Does she go to public school? The reason I ask is because if this is new behavior from her, then perhaps she is copying the behavior of some of the girls she hangs out with thinking it makes her "cool"?

Sparkles
March 4th, 2008, 10:54 PM
Yes she goes to public school. I think you have a good point there

tybash
March 4th, 2008, 10:58 PM
My daughters do this to me sometimes. I't is really frustrating. I usually get the mean mom out and threaten yes threaten to spank thier behinds. They Know I spank hard so they usually straighten up.

denny272
March 4th, 2008, 11:14 PM
I'm only guessing, but if this is what is going on, I would confront her and tell her that you think she is copying someone elses behavior and that it's not going to "fly" at your house. If she continues to behave this way she will be grounded from her friends. Or, maybe it's the behavior of a boyfriend???
Anyway, grounded means no seeing them away from school. And you could threaten to go to her school and have her classes changed away from her "friends". Easily arranged at the guidence counsler's office.

You are going to have to toughen up for her own good. Disrespecting you is out of the question. Tell her it doesn't make her look "cool", it makes her look like an ignorant spoiled bratt.

Tell her you know she is much better than that.

makarioselpis
March 5th, 2008, 11:01 AM
possibly hormones??? :scratch

my daughter had moody days and mean times around this age and the thing was she didn't know why she was like that...she was always sorry soon after.
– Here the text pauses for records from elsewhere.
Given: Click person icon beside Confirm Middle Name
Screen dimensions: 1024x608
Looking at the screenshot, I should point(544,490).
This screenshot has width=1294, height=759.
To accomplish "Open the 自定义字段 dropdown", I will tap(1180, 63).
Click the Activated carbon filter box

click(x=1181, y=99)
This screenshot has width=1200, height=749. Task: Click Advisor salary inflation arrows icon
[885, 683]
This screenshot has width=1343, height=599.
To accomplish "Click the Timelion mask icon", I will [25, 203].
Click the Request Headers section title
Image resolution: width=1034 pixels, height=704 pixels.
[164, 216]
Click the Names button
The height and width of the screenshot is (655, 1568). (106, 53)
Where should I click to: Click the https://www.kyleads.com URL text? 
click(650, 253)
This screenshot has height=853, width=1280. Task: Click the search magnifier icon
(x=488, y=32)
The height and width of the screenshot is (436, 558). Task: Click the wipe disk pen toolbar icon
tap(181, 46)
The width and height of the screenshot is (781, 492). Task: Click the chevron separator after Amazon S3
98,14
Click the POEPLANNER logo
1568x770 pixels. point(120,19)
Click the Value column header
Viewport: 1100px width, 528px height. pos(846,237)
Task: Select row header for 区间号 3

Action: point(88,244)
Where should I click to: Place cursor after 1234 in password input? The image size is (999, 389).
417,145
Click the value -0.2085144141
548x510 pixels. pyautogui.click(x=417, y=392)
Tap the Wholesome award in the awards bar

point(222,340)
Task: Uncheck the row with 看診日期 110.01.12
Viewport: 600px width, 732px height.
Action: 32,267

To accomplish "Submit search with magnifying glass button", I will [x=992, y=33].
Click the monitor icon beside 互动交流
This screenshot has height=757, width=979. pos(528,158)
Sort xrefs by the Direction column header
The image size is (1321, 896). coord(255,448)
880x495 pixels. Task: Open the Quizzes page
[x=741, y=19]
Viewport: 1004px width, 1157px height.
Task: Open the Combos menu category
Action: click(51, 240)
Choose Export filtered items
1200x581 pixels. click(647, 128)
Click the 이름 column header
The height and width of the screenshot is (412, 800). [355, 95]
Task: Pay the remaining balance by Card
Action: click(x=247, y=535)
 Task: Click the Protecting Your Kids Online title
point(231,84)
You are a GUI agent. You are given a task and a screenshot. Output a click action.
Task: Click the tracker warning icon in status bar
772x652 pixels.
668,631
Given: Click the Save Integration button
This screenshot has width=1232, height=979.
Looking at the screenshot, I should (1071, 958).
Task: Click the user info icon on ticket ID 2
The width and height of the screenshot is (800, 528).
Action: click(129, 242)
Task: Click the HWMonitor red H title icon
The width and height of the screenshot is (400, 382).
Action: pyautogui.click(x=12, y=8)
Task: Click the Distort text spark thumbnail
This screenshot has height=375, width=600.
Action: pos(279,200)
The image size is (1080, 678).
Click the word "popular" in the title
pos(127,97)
I think we as mom's tend to forget that. I was just lucky enough to have my own mother remind me.:aha

terrilynn
March 5th, 2008, 11:58 AM
I have reared 3 boys and your dd actions sound typical for the age. I do not have all the answers but these action below worked for me during these years. From 12 to 18 it is going to feel like you are dealing with a alien expect it and nothing they do will surprise you. What is going to make the difference is your reaction to her. 1. You are not her friend you are her mother. 2. The two of you can disagree but...if she cannot treat you with respect a mother deserves then you will treat her as a young child that she is acting like. 3. After listening to any problems and or grievance she may have--- your word is the last (you are the parent with experiece and her best interest at heart). 4. Disrespect and if her voice is raised in anger or for any reason the conversation is over. 5. Privileges are a perk not a right.---A few weeks at home (except for school) does have a way a making children a little less hard of hearing ( no picnic for you either). 6. Be consistant--wishy-washy is seen right through and everything else will not work. 7. Be willing to admit you made a mistake "I am sorry" sometimes does make a difference. 8. Know that you will get your sweet little girl back sometime around 17-20.

Rinji
March 5th, 2008, 12:21 PM
Sounds like the behavior that is on celebrity shows.

Telling her she's arrogant is spoiled I don't think it will the effect as it used to. TV is showing us it's okay to be spoiled and arrogant. So they don't care.

Is it things you do for her she gets mad about because she doesn't get her way or exactly how she wants it? For example, you don't drive her soon enough to a place she wants to be?
If so, I'd use the tactic of "Oh, You want to go to your friend's house? I'm pretty sure I put your shoes by the door (in a non-threatening way of course, like you meant well)" then if she replies just say something like "I assumed, you'd wanted to do X yourself because I didn't do it well enough."

Once you illustrate how much they really need you it gives her a better perspective and should help. She will start to care about others because she realizes if she doesn't treat people well she isn't going to get any help and maybe she'll come around if it's mood induced.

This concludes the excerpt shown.